Britain, or perhaps the UK, is winning, or maybe losing, the illicit tobacco trade war

Britain is said to be ‘winning the war’ against tobacco smugglers who supply addicted smokers deliberately pushed out of the licit market by government policies aimed at making cigarettes too expensive for the financially less well off.

According to a story by Denis Campbell for The Guardian quoting a report on the illicit tobacco trade by the all parliamentary group on smoking and health, 20 per cent of the cigarettes smoked in Britain during 2000 came from the black market, whereas by 2010-11 the illicit share had fallen to nine per cent.

Over the same period, the group was said to have found that the share of the UK’s hand-rolling tobacco accounted for by the illicit trade fell from 60 per cent to 38 per cent.

The group put the drop in the illicit trade down to joint action by HM Revenue & Customs and the UK Border Agency, partnerships involving local police forces, councils and National Health Service organizations.

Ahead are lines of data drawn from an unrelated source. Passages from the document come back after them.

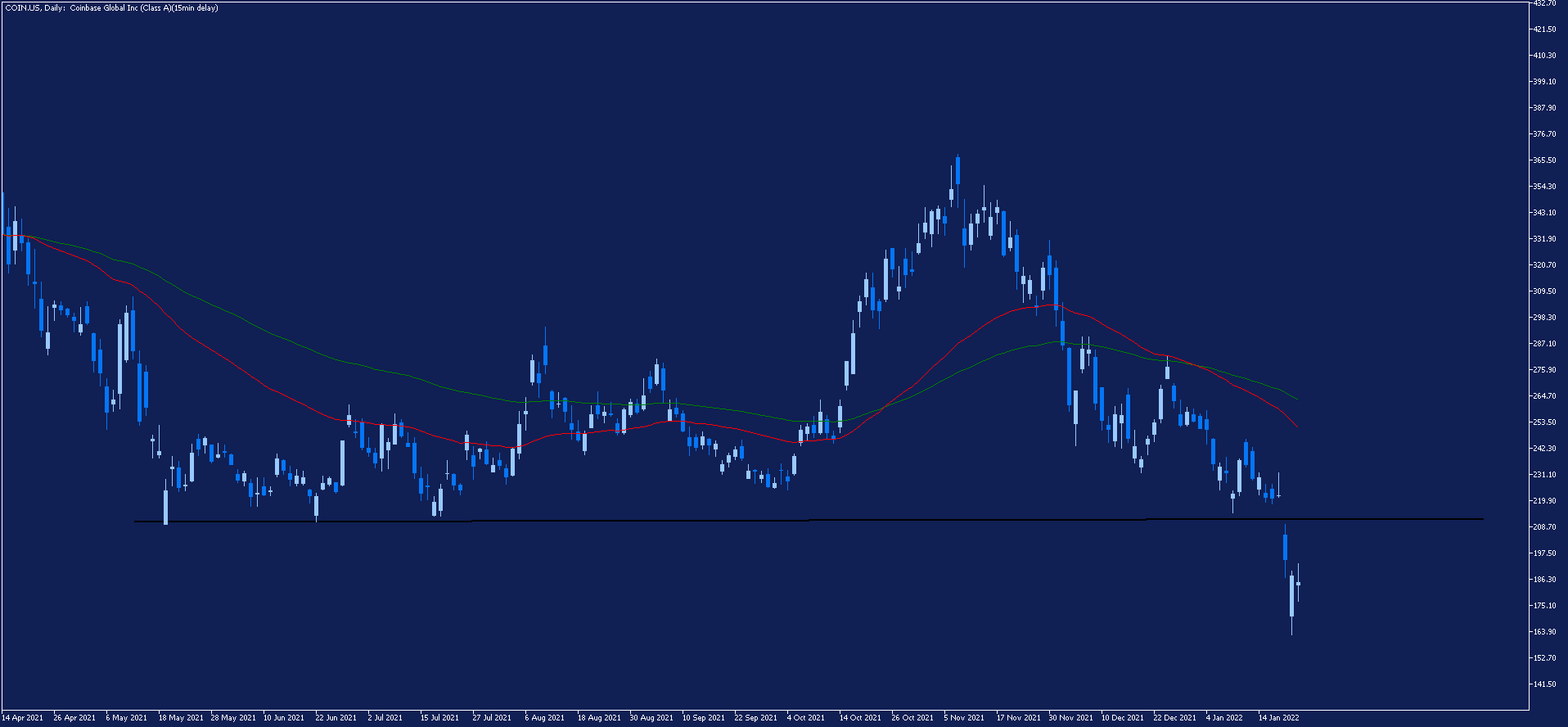Click the 5 Nov 2021 date label
This screenshot has width=1568, height=727.
click(x=964, y=718)
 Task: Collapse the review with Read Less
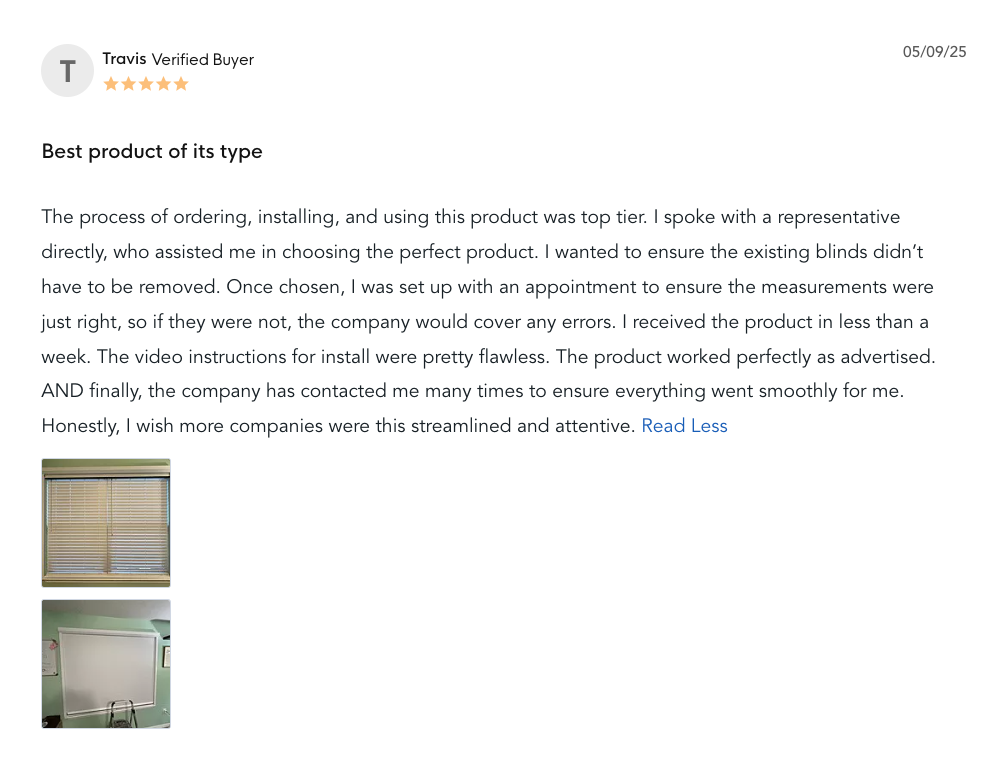684,425

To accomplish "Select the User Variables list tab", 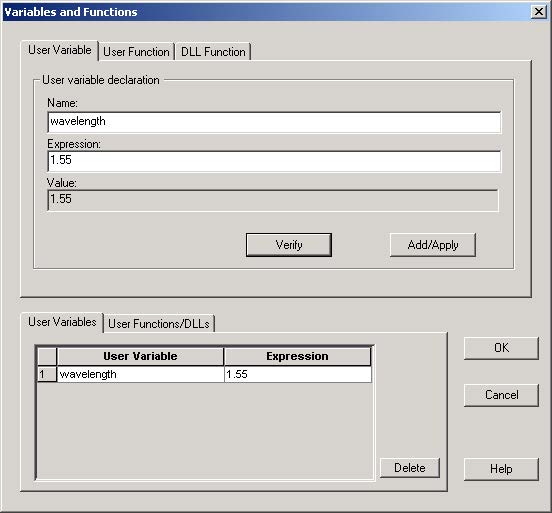I will pyautogui.click(x=62, y=322).
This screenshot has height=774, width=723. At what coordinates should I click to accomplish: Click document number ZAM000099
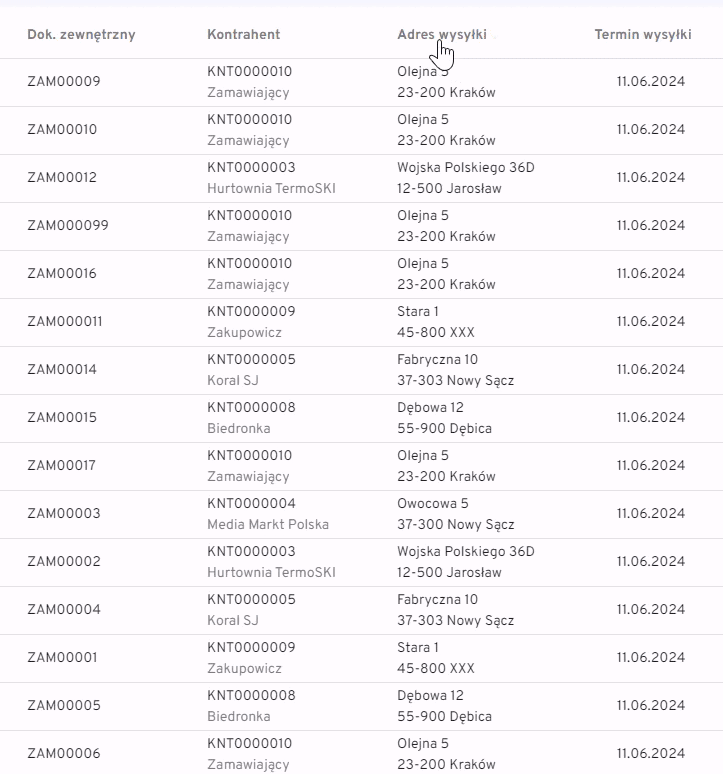(68, 226)
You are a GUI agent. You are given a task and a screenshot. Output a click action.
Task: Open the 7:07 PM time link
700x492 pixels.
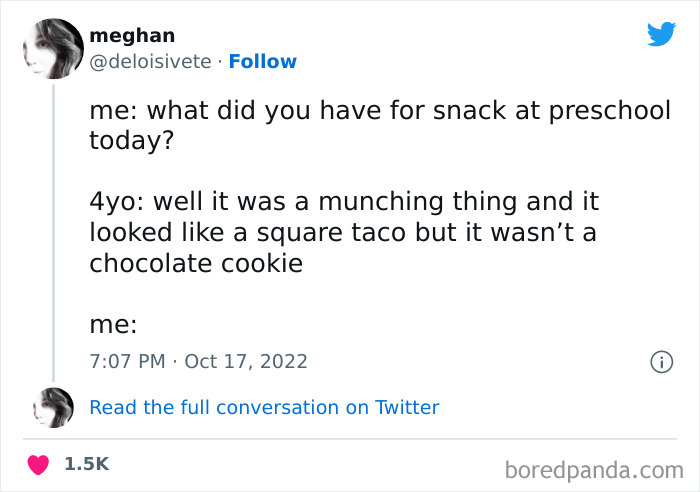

Meanwhile, the Tobacco Manufacturers’ Association claimed that more recent data showed that the level of cigarettes consumed that were not UK tax paid [some of which would have been imported legally] had risen from 17 per cent in 2011 to 21 per cent in 2012.

Two things stand out. One is that it is not clear whether it is the illicit trade of the UK or of just Britain that has been studied. Taken at face value, the group looked at the illicit trade in cigarettes in Britain and the illicit trade in hand-rolling tobacco in the UK, whereas the TMA-quoted data is about illicit cigarettes in the UK.

The other is that the various factions in this debate are currently jockeying for position ahead of the government’s decision on whether to impose standardized tobacco packaging. A low level of illicit trade in tobacco products would, in some people’s view, tend to favor such an imposition, while a high level would, in other people’s view, tend to argue against standardized packaging.